Cuba is teeming with wildlife, and more plant and animal species take refuge on the narrow island than anywhere else in the Caribbean. The wildlife that can be found on Cuba is also known for being benign, as Cuba has no known harmful animals for inhabitants and visitors to watch out for. Even the sharks that take refuge in the reefs off the coast enjoy swimming alongside others. Although Cuba does not have any large predators to boast of, the island is home to some spectacular and unique small creatures that make Cuba an incomparable environment.
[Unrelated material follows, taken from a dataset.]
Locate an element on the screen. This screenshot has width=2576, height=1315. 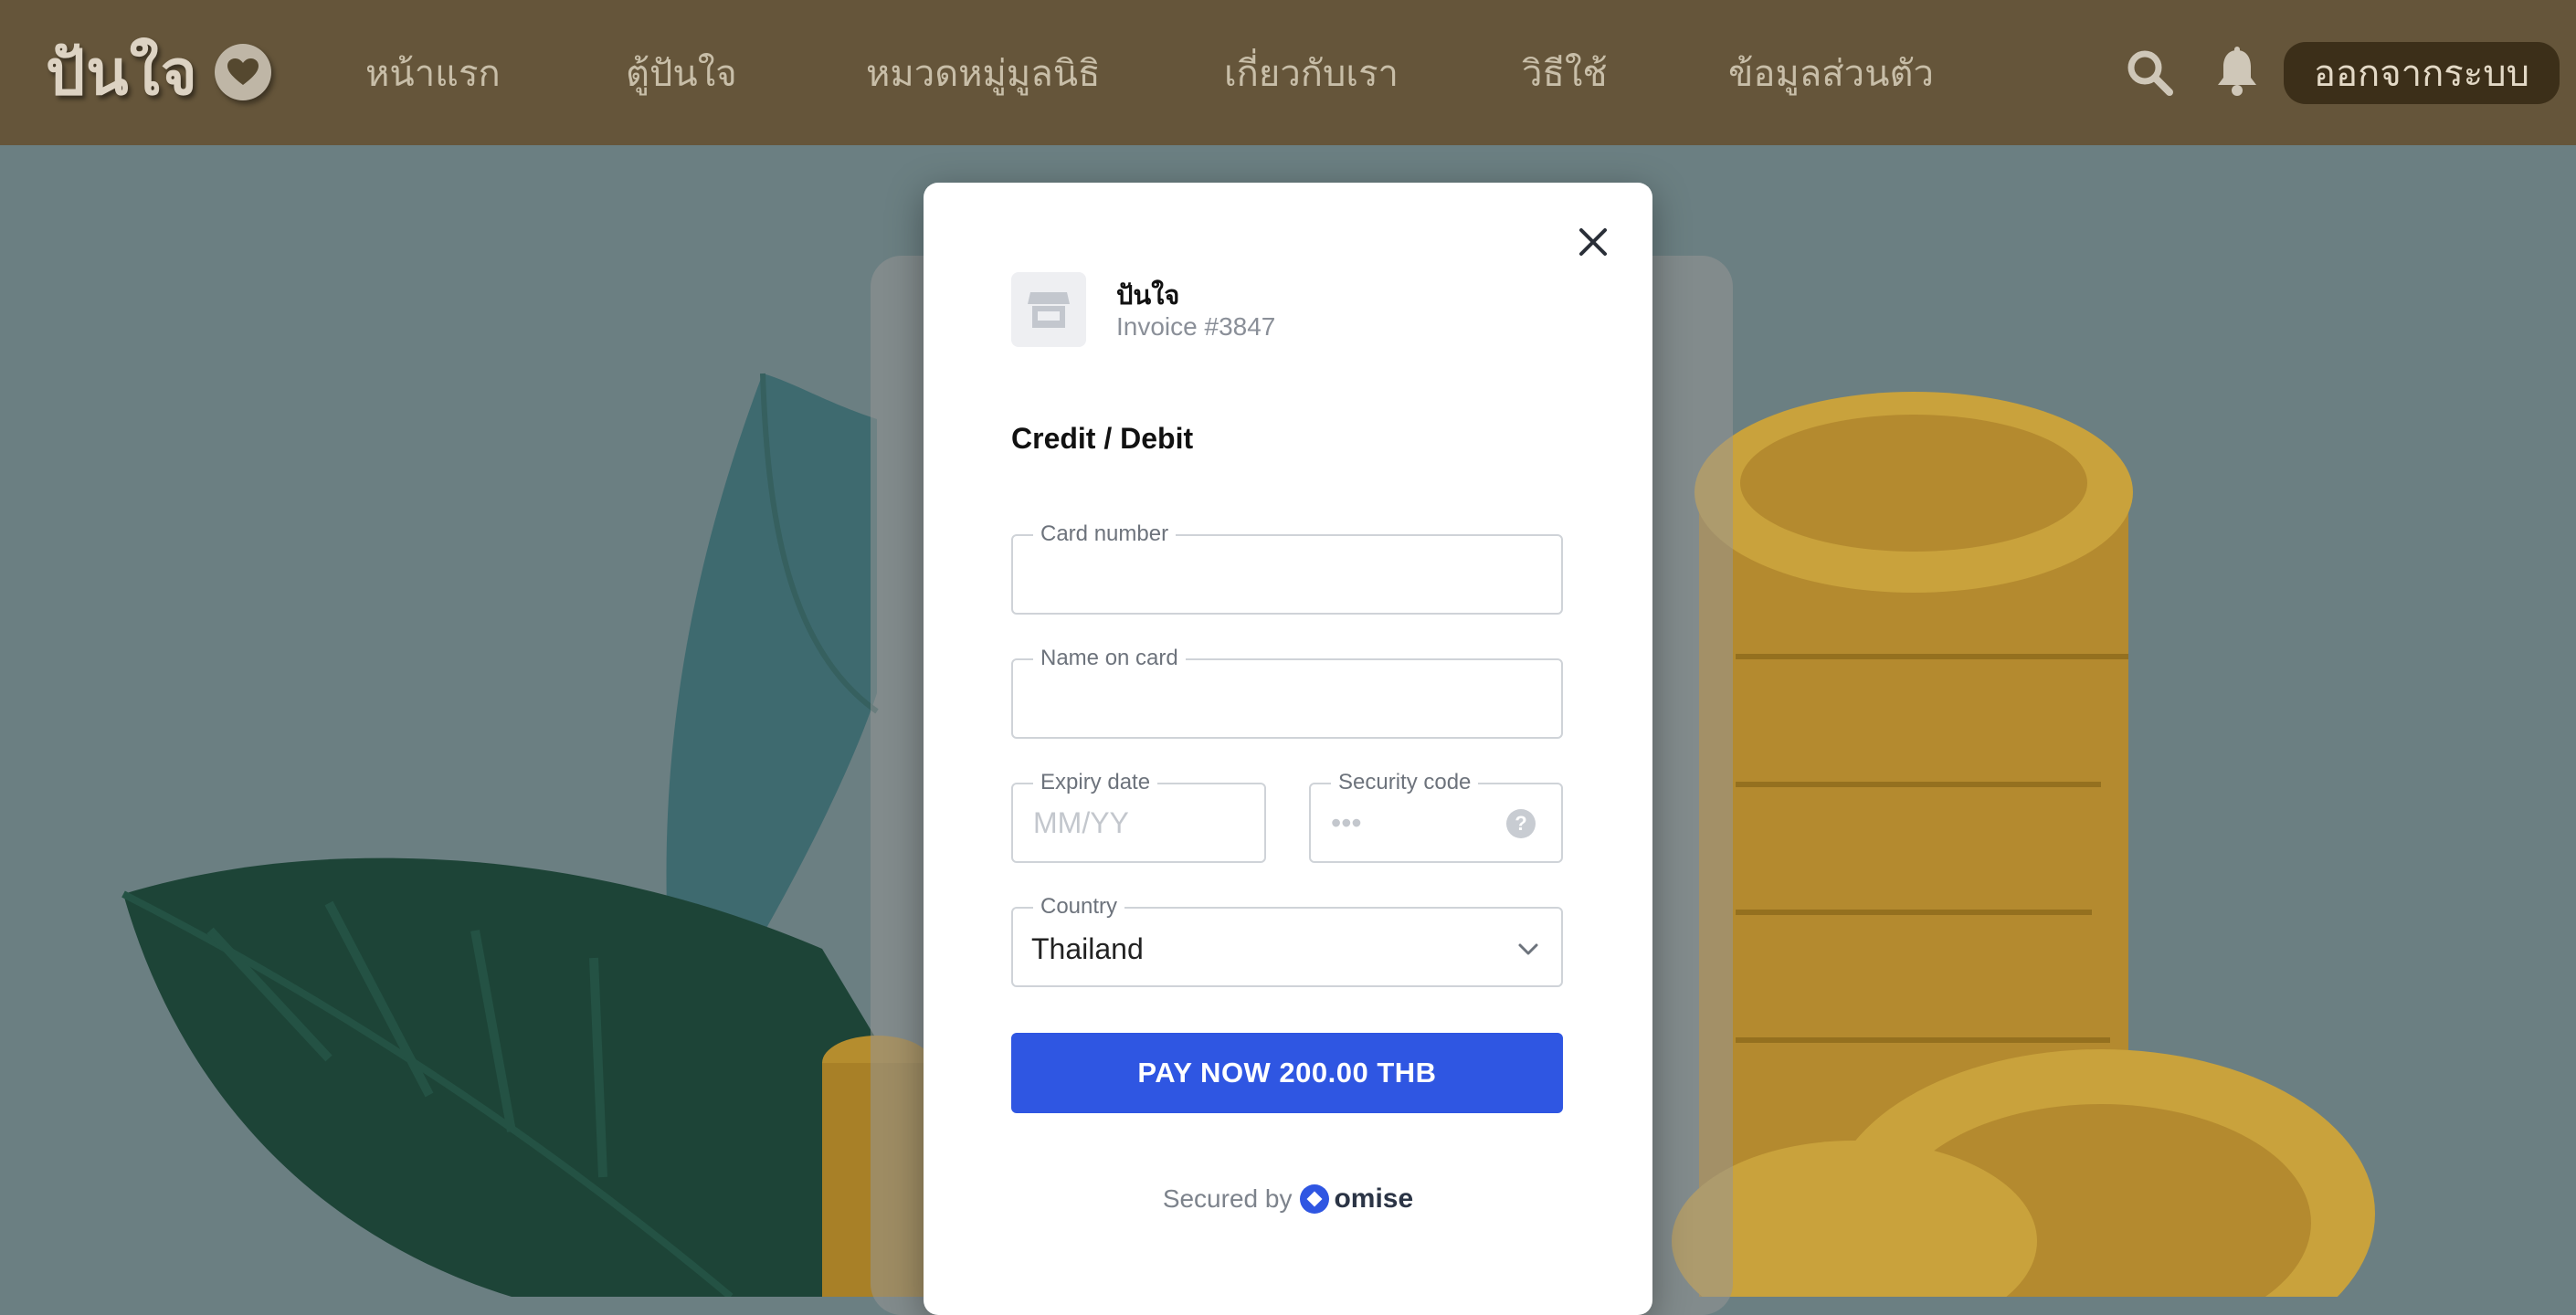
omise-logo-icon is located at coordinates (1315, 1199).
You can find a variety of wildlife on Cuba due to its diverse terrain. Cuba is part of the Cuba-Cayman Islands Freshwater ecoregion and is also known as a Caribbean Islands biodiversity hotspot. On the islands, different animals find sanctuary in the island’s different terrestrial ecoregions, which include the Cuban Moist Forests, the Cuban Cactus Scrub, and the Cuban Pine Forests.
Human Impact on Habitats
Although humans first made an appearance in the Caribbean Basin around 4000 years ago, it has only been in the last 500 years that consequential environmental degradation has transpired. The significant environmental changes occurred after the European’s arrival in Hispaniola in 1492, after which significant forest clearing became common with the proliferation of sugar cane plantations.
Human settlers also threatened the Caribbean’s natural biodiversity with the introduction of nonnative species. Before the European’s arrival, indigenous peoples were transporting various species throughout the islands, and the European’s exacerbated this issue. For instance, the small Asian mongoose was introduced in 1872 in an effort to suppress rodents and snakes, but the mongoose ravaged populations of native amphibians and reptiles and brought about the extinction of numerous species.
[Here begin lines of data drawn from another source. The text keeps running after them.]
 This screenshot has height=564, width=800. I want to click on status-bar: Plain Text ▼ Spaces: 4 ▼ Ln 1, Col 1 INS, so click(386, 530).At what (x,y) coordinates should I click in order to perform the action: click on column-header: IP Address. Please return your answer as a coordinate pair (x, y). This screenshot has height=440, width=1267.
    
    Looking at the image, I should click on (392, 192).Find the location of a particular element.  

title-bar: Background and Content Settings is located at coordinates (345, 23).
Similarly, seemingly innocuous animals such as goats, donkeys, monkeys, cats, rats, tilapia and trout threaten Cuba’s biodiversity. These animals, brought over as domestic animals or stowaways on the frequently ported ships throughout colonization, threaten the island’s susceptible ecosystem. While you can see the influence of these animals in the reduced vegetation or heightened soil erosion, you can also notice their significant impact on the native wildlife. For instance, Cuba, along with four other Caribbean islands, has the highest percentage of endangered amphibians in the world.
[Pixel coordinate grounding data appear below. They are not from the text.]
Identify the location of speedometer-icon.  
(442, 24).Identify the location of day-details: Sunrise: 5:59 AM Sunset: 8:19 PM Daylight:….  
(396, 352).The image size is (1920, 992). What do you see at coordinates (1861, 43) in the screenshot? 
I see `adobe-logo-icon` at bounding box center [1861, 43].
Like the rest of the Caribbean, Cuba has also experienced the extinction of several bird species due to liberal hunting and trade throughout the early colonial years. The Caribbean has had six species of the brightly-feathered macaws go extinct, including the Cuban macaw (Ara tricolor). The stunning ivory-billed woodpecker, which once could be found throughout Cuba and the southeastern portion of the United States, has not been officially spotted in Cuba since 1987. However, due to some recent reports, there is a budding hope that they persist in the Cuban wildlife preserves; as such, the ivory-billed woodpecker continues to be listed as Critically Endangered instead of being labeled as Extinct. In following, Cuba has made strenuous efforts over the last fifteen years to improve conservation efforts.